Cora put the jars in her arms down to help her mother toss what was old and spoiled in their fridge. When they were finished, they'd cleared out half a shelf and most of the vegetable bin. They still didn't have enough space.

Stella sighed. Her wine glass would be twice as big tonight. It had been a long day. "We'll have to store them in the freezer for now."

One by one, Cora stacked what she'd mixed in the freezer next to the cookie dough ice cream. She closed the door once finished. "I'm going outside," she said. "I need some air."

Both Stella and Agatha stopped mixing. They exchanged the briefest of glances. In all her seventeen years, Cora had never "needed some air." She kept to her bedroom like she meant to die in it. Agatha joked that Mariam and Cora couldn't be more opposite. Speaking of Mariam, no one had seen her yet that day. She might not have come home last night.

"Is everything okay?" Stella scanned her daughter for signs of damage, her mixing spoon poised in her hand like a chocolate ice cream cone. A big dollop of the Cocoa Coconut Face Cream dripped from it into the bowl, some trickled over the edge onto the counter.
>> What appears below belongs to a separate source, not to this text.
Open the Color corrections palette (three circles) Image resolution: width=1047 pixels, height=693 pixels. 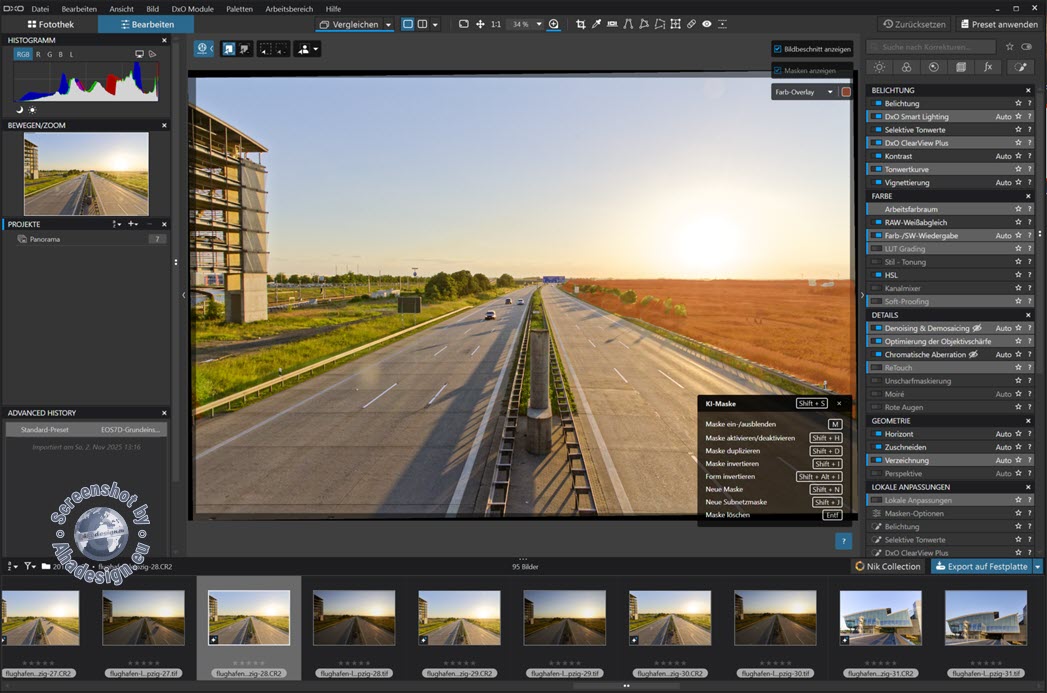[906, 67]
"I'm fine." She untied her apron. "But it's stifling in here." Not one of the Emerson's liked it below seventy degrees in the house. She flung her apron onto a chair on her way out, her mother and grandmother staring after her.

"It must be that boy," Agatha said.

"It usually is," said Stella.

No boys at her school had ever asked her out, which meant she had zero experience with the male sex. The exchange between Stella and Agatha had more to do with the fact that this boy was indeed the one. She unlocked the front door, pausing halfway out at the sound of said boy's voice. "Don't hide from him," she said, gathering her valor. "Besides, you lived here first."